Advertisement

27m people face hunger in Horn of Africa

Saturday September 07 2019
food

World Food Programme workers offload humanitarian aid parcels to be distributed to South Sudanese refugees. Climate change, conflict and economic instability have left 27 million people facing acute food shortage in the Horn of Africa. PHOTO | FILE | NATION MEDIA GROUP

By FRED OLUOCH

Climate change, conflict and economic instability have left 27 million people facing acute food shortage in the Horn of Africa.

A further 20 million risk falling into this category if humanitarian assistance is not mobilised in the next few months, Inter-Governmental Authority on Development (Igad) warned in submissions it made at its annual disaster Resilience Share Fair meeting in Nairobi last week.

Just like in 2018, the 2019 below-average rains, conflict and economic crisis continue to drive food insecurity in the region, with Ethiopia, Sudan and South Sudan expected to remain among countries facing severe food crisis in the world.

Compared with last year, updated projections for 2019 as of July indicated that food insecurity levels will likely be higher in South Sudan and Sudan, remain stable in Ethiopia and Uganda, and be lower in Kenya and Somalia.

Delegates at the Igad meeting called for cross-border co-operation for the movement of food from the food-abundance regions to scarcity areas. The German development agency GIZ, has already offered $6 million for mitigation.

The Resilience Share Fair is meant to disseminate resilience good practices and lessons learnt from the Igad region to increase knowledge on better preparedness and response to drought and other shocks affecting communities in the region.

Advertisement

Mahboub Maalim, Igad executive secretary said the region is getting hotter and drier and all the countries must work on building regional and cross-border resilience measures.

The worst-affected countries in 2018 in terms of acute food insecurity were Ethiopia (8.1 million), Sudan (6.2 million) and South Sudan (6.1 million).

In South Sudan, 59 per cent of the population, or six out of 10 people required urgent assistance to protect livelihoods, reduce food consumption gaps and malnutrition. In Somalia, more than one in five people (or 22 per cent of the population) were acutely food insecure.

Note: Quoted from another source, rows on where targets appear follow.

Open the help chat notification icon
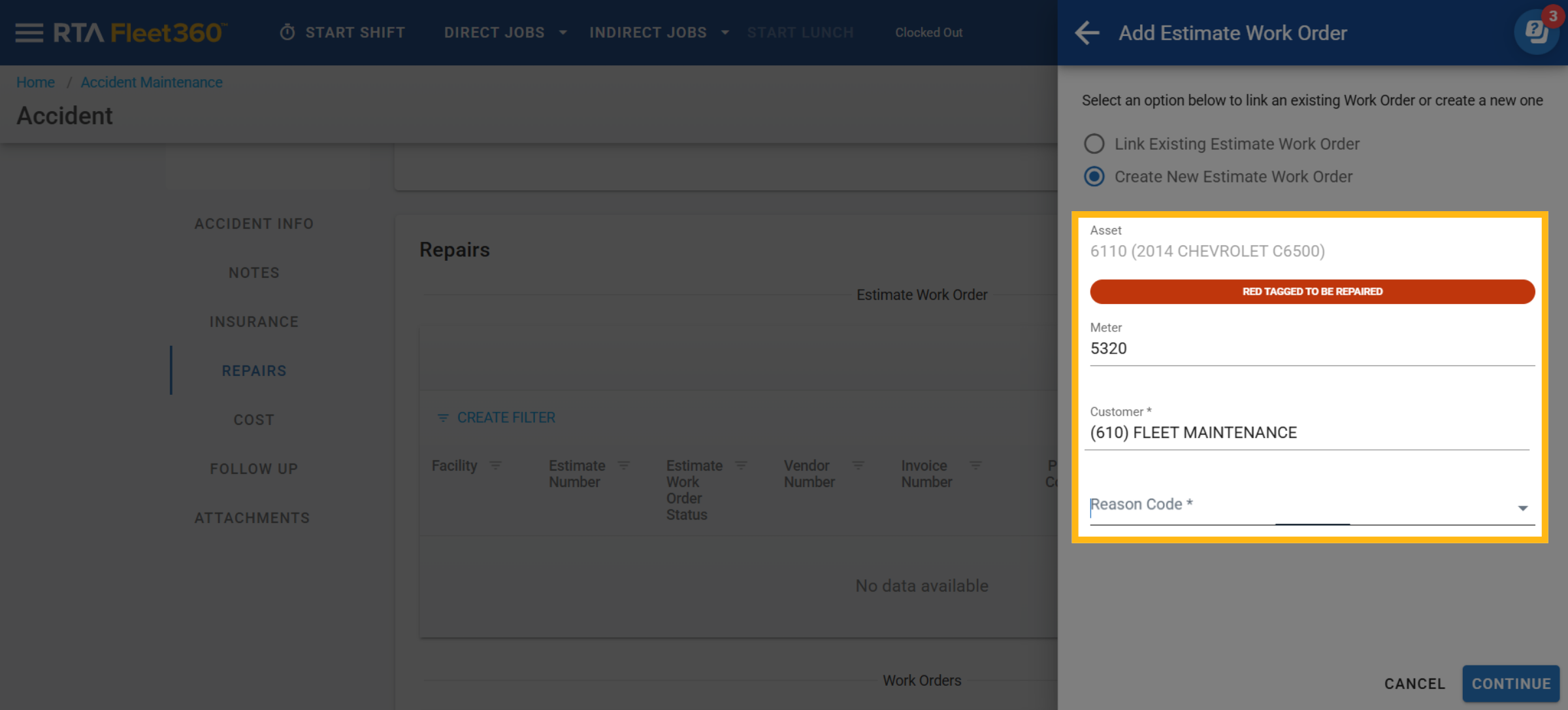 tap(1536, 31)
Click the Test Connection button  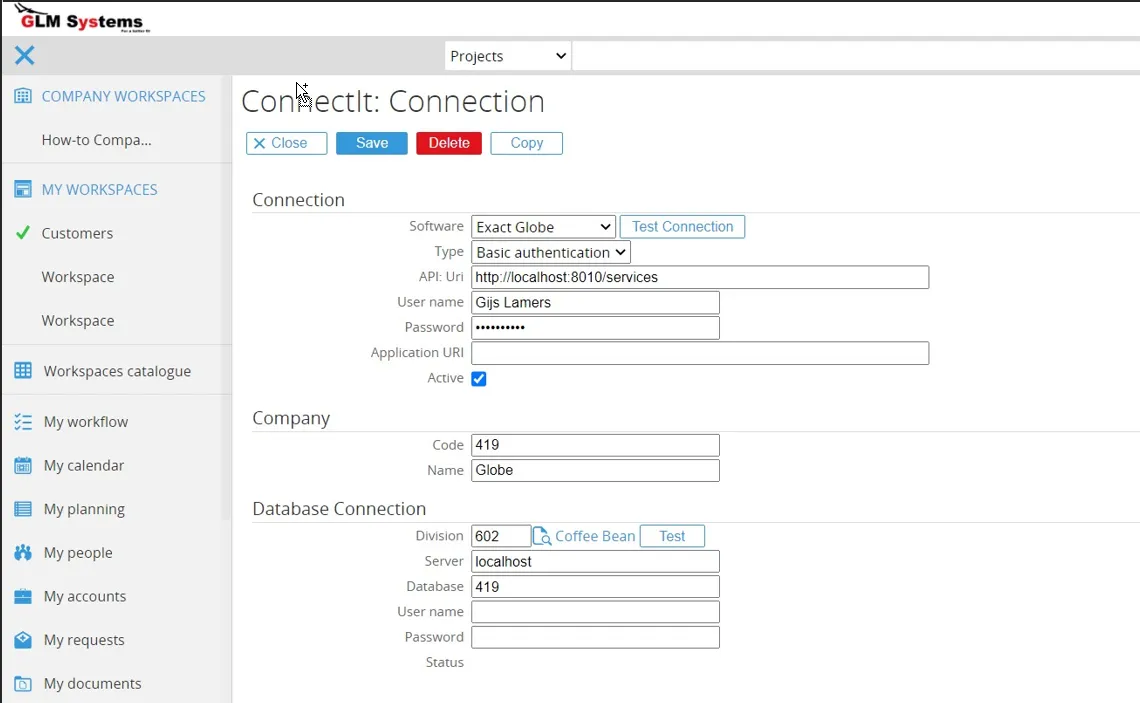click(x=682, y=227)
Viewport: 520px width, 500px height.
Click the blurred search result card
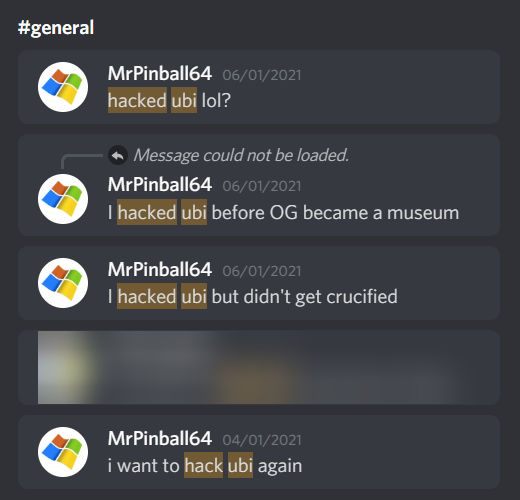(259, 367)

Orey Sunya, director of technical services at the Kenya National Drought Management Authority said that vulnerability to climate change is a major threat to pastoralists giving the example of Kenya where 6 million pastoralists are food insecure and 600,000 are facing malnutrition. The pastoral system is characterised by high degree of mobility, guided by the need for access to grazing land and water without regard to state borders, and are mostly prone to conflict, animal disease and food insecurity.

However, none of the six East African Community partner states has signed African Union Convention on Cross-Border Co-operation, commonly known as the Niamey Convention.